--- START ---

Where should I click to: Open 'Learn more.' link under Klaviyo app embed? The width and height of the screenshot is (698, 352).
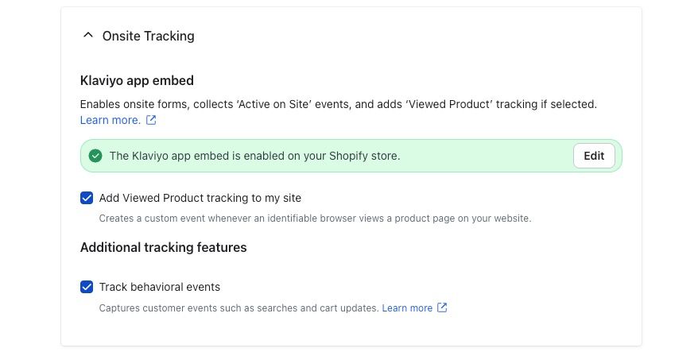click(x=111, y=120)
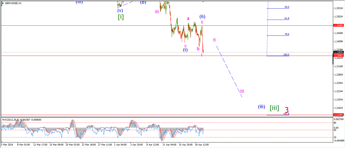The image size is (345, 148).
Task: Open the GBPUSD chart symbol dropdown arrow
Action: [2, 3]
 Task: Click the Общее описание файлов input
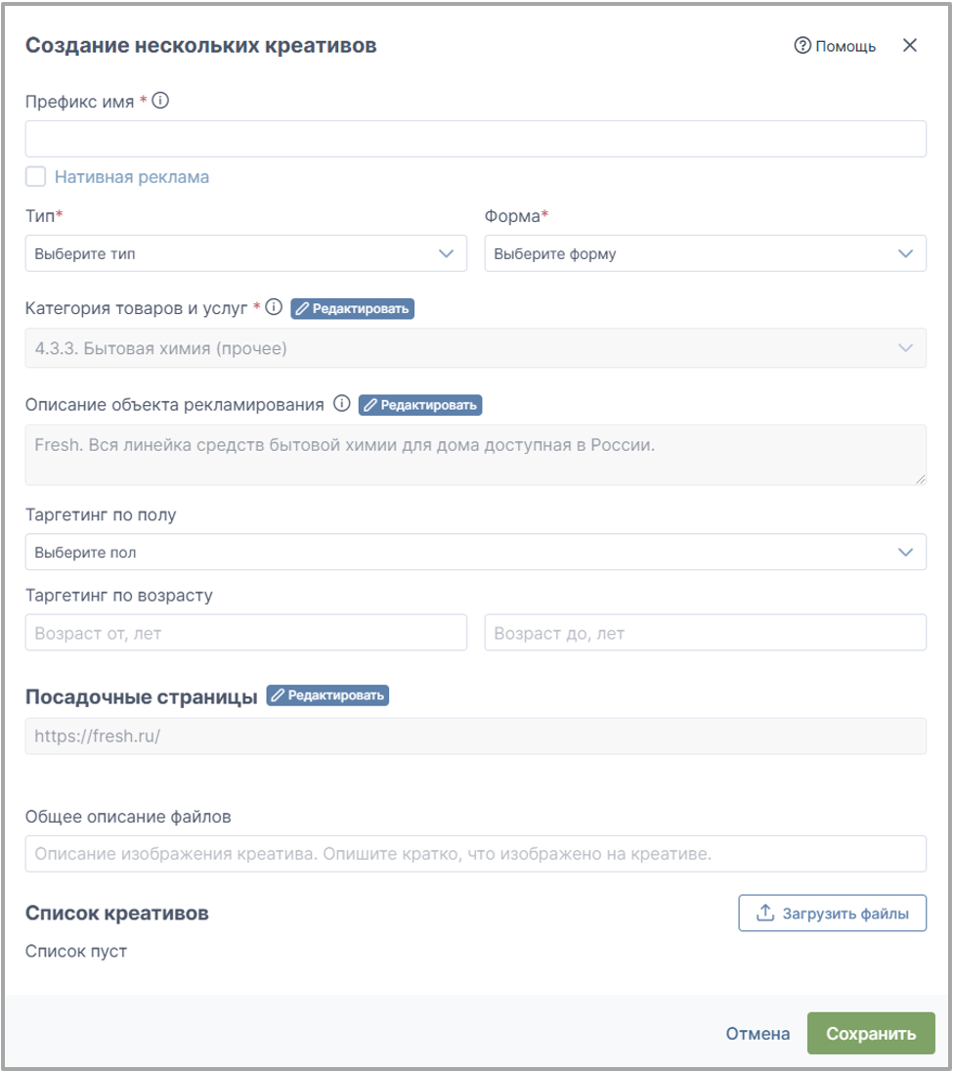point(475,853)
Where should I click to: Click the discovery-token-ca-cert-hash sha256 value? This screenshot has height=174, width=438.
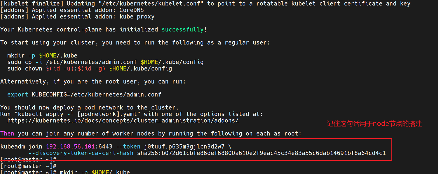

--- END ---

*INSTRUCTIONS FOR THE TASK:* Your copy should hold all the data word for word. It should hold no pictures.

*TASK OUTPUT:*
Where should I click to: Open 'Learn more.' link under Klaviyo app embed? The width and height of the screenshot is (698, 352).
click(x=111, y=120)
The image size is (345, 148).
Task: Open the GBPUSD chart symbol dropdown arrow
Action: [2, 3]
 Task: Click the Общее описание файлов input
point(475,853)
Where should I click to: Click the discovery-token-ca-cert-hash sha256 value? This screenshot has height=174, width=438.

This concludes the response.